This series highlights the internships of three Walla Walla University social work majors during the 2017-18 academic year. (Part one of three.)
What do you get when you cross social work and senate? Ask Allison Banks, a senior social work major who spent winter quarter in Olympia, Washington, interning for Sen. Rebecca Saldaña. Banks, who was senate parliamentarian last year for the Associated Students of Walla Walla University, is one of about 70 students from across the state that were admitted to the State of Washington Legislative Internship Program this year. The annual program allows ambitious college students to assist legislators and learn about lawmaking for the duration of the legislative session.
In a sea of political science majors, Banks was the only intern majoring in social work. “I viewed my major as a weakness going into this,” Banks said. “When you look around and you're the minority major, it's difficult not to think ‘This program was designed for a different group of students.’” Despite some initial doubts, Banks quickly learned that she was right where she belonged.
On her first day of work, Banks looked through the bills that Saldaña was sponsoring. The first bill she saw called for increased healthcare benefits for Washington residents from the Marshall Islands, the Federation of Micronesia, and the Republic of Palau. Banks served as a student missionary in Palau three years ago, and two of her former students now live in Washington state, making this a very personal topic. “I had this moment where I just froze. … I thought, ‘There's no way that I'm coming into this new office and the first thing I read is about Palau,’” Banks recalled. “How is it possible that I got matched with the one senator who prime sponsored a healthcare bill to protect Palauans?”
Settling in and standing out
In the weeks that followed, Banks made Saldaña’s office her home. Most days involved answering emails and phone calls, but, she added, “the flow of that can vary widely.” A day at a senator’s office might start out slow, but if a bill drops and constituents have questions, the staff goes into overdrive to do research and give informed responses. “You'll come into work and you have no idea what you're going to be an expert on by the end of the day.”
Aside from the daily office work, Banks sometimes paged on the Senate floor, allowing her to witness lawmaking up close. She was impressed by the passion of the state senators and noted that they restored her hope in government.
Throughout the term, Banks and the other interns also attended seminars and participated in mock committee and floor-debate exercises. The committee and floor-debate simulations offered each intern the chance to role-play and walk through the full, bipartisan legislative process. Everything that legislators do for real, the interns did for fake, Banks noted. But fake as it may have been, the issues discussed were serious. The interns did their part to come to each meeting prepared—especially Banks, who was elected co-chair for the Democratic Party caucus. In that role, Banks worked for more than two weeks to keep up the morale of about 40 peers as they debated on the Washington state House floor.
During the caucus exercise, Banks used her social work knowledge to analyze bills in a way that other students couldn’t. One of the most dense bills that the caucus debated dealt with issues regarding juvenile justice. "Even having minimal experience discussing topics like recidivism and reentry … made me one of the most informed people in the room,” Banks said. “Social work provided additional context when dealing with these issues, and my unique perspective made me better equipped to lead in conversations and problem-solving.”

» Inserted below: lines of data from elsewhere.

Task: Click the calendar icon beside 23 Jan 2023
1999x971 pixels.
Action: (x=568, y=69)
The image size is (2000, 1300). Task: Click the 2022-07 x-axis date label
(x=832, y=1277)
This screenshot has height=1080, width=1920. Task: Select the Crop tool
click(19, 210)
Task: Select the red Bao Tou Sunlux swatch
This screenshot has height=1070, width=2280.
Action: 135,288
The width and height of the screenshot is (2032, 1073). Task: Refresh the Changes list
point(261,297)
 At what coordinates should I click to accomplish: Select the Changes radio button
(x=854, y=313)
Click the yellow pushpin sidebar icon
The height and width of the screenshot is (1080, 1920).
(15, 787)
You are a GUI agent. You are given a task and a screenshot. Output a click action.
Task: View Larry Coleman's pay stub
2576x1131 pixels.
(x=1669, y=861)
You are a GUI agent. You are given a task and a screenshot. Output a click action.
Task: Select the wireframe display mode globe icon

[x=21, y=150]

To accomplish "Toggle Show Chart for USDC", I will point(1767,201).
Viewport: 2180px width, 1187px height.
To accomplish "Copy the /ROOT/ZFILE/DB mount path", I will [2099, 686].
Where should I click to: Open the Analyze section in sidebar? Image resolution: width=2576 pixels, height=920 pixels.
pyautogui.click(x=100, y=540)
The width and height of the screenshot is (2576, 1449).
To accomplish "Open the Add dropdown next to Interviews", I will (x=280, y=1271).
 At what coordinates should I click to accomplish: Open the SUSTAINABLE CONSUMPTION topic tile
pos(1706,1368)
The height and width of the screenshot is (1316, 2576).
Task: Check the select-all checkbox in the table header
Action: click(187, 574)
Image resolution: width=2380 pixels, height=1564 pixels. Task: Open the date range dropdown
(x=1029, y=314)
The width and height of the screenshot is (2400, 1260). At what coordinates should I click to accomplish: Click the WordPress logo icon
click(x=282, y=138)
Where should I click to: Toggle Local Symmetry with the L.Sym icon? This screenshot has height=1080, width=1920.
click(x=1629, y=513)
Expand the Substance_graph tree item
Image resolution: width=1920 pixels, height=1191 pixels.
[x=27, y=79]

Prior to the internship, Banks planned to take some time off after graduation to prepare for law school. Now that she’s seen the link between social work and lawmaking up close, she wants to pursue a master's in social work first. Banks encourages other WWU students to take a risk and apply for the same internship next year. “It’s reaffirmed my passion and commitment to the social work field,” she said, “as well as motivated me further to go to law school with the goal of returning to policy reform.”
Looking at a career, Banks likes the prospect of bringing social work and law together in a policy counsel position, helping legislators make informed policy decisions related to the human services field. Nothing is set in stone though, and when it comes down to it, she just wants to be a part of the lawmaking process. “There’s so much to work on.”